Karo only works on the domain you specify in App settings. This is a security measure — it prevents the embed code from being used on unauthorised websites.

How it's enforced

When the Karo widget loads, it checks the domain of the current page against your allowed domain setting. If they don't match, the widget won't initialise.

This means:

  • Karo will work on yourwebsite.com if that's your allowed domain
  • Karo won't work on staging.yourwebsite.com unless that's separately configured
  • Karo won't work on localhost during development (unless you change the setting temporarily)

Getting the format right

The most common issue is a format mismatch between the allowed domain setting and the actual domain. A few things to check:

Don't include the protocol. Use yourwebsite.com, not https://yourwebsite.com.

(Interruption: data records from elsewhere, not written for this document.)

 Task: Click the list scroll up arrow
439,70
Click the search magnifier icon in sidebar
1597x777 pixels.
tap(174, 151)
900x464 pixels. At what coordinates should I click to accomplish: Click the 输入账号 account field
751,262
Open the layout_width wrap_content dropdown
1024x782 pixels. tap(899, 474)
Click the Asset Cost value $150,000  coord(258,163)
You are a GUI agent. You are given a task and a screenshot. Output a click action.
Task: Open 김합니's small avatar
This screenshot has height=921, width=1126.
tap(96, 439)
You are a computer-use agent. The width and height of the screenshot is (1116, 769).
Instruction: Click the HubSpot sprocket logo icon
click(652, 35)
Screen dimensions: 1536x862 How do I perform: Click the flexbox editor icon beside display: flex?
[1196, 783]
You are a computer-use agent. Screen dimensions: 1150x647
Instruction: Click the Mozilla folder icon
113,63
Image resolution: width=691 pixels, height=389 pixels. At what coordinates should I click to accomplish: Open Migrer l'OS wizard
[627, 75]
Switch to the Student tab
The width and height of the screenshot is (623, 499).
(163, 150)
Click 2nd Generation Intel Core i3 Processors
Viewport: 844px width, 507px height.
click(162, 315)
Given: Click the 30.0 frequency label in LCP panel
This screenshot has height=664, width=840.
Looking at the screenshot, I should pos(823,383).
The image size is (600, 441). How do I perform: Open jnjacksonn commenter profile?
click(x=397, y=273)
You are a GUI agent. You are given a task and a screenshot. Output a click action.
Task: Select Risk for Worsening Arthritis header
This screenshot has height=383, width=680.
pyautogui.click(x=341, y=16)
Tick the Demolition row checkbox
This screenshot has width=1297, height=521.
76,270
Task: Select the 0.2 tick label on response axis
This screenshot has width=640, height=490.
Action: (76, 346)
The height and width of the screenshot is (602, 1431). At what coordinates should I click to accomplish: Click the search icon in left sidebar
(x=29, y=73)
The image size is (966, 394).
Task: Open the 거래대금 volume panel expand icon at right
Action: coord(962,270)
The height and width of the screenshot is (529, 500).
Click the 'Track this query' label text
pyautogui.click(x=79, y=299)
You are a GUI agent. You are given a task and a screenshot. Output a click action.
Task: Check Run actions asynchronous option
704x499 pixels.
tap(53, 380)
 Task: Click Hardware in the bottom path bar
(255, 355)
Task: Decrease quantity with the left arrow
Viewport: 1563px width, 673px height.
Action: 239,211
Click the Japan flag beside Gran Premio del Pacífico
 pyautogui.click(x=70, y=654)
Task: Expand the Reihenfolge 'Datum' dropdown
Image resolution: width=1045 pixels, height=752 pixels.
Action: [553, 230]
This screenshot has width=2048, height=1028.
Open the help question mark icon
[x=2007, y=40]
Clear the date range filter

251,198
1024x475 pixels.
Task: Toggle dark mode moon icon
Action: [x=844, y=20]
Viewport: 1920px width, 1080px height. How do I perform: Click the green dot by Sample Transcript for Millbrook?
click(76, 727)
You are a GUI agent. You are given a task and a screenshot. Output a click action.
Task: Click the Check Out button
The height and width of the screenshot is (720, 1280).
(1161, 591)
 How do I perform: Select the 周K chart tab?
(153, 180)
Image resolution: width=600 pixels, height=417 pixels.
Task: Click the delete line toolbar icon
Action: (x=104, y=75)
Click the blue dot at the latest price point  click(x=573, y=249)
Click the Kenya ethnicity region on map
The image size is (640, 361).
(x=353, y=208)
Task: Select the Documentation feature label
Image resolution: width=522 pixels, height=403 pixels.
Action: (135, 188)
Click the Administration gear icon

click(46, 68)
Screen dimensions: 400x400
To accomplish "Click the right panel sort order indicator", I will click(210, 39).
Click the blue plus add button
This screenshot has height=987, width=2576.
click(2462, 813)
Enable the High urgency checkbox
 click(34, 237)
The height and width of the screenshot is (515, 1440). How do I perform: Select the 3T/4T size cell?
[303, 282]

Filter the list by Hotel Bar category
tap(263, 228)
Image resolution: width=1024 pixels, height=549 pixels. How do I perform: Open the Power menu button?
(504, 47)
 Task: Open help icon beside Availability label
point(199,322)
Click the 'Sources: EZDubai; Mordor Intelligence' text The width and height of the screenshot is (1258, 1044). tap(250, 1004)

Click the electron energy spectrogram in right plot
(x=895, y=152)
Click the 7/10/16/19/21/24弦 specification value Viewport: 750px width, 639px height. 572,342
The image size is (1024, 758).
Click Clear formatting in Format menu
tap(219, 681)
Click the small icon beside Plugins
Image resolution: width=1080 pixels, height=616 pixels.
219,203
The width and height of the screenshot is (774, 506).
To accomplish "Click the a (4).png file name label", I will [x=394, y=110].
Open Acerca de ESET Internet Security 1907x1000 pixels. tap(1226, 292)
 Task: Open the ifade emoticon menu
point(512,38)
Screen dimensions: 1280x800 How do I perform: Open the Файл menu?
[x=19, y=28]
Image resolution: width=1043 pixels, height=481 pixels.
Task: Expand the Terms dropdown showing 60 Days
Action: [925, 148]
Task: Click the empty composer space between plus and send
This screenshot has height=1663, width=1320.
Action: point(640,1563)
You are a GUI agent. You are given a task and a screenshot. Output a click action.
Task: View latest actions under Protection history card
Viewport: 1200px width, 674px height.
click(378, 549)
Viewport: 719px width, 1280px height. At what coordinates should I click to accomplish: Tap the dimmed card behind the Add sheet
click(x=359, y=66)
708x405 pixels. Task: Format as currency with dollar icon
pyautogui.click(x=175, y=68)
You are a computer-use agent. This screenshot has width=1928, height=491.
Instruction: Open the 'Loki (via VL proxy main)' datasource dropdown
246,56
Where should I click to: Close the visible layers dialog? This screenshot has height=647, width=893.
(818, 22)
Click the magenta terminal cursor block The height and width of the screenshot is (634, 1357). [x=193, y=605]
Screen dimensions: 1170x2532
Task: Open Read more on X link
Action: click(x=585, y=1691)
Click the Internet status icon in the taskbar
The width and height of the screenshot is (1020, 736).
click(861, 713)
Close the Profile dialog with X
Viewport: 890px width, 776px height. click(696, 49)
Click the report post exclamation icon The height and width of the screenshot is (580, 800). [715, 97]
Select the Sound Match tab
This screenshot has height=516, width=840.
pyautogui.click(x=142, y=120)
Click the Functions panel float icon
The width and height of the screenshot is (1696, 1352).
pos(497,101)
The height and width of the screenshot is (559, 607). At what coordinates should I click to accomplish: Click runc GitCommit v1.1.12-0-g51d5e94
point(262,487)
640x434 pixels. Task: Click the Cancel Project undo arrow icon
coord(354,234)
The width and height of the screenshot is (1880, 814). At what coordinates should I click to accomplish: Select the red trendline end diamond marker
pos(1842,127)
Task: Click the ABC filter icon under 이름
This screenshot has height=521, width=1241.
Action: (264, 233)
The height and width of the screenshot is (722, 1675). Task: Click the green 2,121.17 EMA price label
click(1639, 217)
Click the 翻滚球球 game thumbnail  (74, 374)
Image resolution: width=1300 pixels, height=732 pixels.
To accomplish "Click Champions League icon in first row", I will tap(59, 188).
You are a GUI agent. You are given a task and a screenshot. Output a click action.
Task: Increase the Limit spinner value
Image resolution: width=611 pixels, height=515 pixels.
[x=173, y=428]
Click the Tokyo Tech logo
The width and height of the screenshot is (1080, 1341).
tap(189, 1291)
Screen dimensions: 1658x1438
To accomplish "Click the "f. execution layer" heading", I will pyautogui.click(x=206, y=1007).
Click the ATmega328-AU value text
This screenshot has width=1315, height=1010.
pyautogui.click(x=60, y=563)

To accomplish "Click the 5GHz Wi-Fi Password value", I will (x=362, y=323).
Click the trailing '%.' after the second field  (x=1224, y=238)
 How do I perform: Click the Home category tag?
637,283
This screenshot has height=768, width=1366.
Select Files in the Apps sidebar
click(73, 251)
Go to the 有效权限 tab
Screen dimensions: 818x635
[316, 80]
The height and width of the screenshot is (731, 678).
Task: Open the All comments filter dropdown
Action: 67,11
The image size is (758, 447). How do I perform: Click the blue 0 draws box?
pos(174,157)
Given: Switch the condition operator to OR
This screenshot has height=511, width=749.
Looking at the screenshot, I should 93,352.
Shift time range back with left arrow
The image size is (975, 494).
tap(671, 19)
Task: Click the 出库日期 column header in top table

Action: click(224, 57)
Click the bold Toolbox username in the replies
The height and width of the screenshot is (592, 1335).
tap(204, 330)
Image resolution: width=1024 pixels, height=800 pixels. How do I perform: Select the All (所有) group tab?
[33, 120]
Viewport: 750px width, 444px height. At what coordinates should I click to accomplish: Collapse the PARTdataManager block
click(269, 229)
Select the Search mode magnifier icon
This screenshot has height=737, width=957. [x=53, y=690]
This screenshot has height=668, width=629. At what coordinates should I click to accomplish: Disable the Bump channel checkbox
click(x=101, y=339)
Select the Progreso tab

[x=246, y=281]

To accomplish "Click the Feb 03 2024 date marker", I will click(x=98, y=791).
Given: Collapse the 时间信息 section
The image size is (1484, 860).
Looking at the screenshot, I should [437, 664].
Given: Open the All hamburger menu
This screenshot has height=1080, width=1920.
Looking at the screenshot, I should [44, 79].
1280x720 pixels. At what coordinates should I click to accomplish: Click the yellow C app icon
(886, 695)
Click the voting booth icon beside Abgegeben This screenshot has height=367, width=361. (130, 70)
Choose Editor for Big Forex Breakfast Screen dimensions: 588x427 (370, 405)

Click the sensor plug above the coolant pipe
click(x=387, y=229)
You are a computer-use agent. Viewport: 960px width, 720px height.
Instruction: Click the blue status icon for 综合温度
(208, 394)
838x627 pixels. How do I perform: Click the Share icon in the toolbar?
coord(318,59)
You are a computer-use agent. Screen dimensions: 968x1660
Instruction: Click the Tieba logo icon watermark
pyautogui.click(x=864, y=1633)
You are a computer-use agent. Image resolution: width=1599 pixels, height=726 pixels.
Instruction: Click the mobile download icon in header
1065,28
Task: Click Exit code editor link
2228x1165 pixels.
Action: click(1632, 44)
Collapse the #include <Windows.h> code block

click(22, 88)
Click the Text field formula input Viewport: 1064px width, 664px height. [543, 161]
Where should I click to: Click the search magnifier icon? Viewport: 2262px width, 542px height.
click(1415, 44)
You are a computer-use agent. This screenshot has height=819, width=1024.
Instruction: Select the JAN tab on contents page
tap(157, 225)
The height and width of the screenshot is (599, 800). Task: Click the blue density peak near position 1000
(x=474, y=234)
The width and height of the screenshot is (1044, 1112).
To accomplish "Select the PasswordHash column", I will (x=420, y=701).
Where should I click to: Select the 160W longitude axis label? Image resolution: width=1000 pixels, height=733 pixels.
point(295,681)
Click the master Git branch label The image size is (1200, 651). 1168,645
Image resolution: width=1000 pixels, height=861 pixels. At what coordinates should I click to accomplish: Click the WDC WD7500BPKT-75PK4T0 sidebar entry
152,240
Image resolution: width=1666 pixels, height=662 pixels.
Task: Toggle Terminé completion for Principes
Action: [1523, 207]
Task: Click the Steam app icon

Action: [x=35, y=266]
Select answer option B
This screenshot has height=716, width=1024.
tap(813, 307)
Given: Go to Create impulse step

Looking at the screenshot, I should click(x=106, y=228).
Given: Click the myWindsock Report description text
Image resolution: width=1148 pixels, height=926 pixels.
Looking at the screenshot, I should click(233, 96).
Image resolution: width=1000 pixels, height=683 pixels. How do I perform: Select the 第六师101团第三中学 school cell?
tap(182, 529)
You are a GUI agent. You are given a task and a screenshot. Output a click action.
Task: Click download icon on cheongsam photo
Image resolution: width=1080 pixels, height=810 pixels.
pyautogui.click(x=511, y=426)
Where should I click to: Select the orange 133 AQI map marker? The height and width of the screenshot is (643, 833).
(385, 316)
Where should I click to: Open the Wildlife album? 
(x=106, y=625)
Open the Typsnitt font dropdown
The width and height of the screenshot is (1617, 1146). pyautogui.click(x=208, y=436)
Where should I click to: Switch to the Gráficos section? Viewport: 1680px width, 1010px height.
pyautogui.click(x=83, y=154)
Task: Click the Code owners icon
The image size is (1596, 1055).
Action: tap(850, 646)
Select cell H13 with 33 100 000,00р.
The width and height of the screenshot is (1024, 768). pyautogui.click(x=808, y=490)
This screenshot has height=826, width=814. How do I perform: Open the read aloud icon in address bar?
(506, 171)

Be consistent about www. — if your site loads at www.yourwebsite.com, use that. If it loads at yourwebsite.com (without www), use that. Many sites redirect one to the other, but the embed check looks at the actual current URL.

No trailing slashes. Use yourwebsite.com, not yourwebsite.com/.

Testing on a staging environment

If you want to test Karo on a staging site, temporarily update the allowed domain to your staging domain, test, then change it back before going live.

Alternatively, use the demo link at https://dashboard.heykaro.com/demo/your-app-id — this works from anywhere and doesn't require any domain configuration.

Subdomains

The allowed domain setting matches exact domains. It doesn't automatically cover subdomains. If Karo needs to work on shop.yourwebsite.com as well as yourwebsite.com, contact your SynapTix account manager.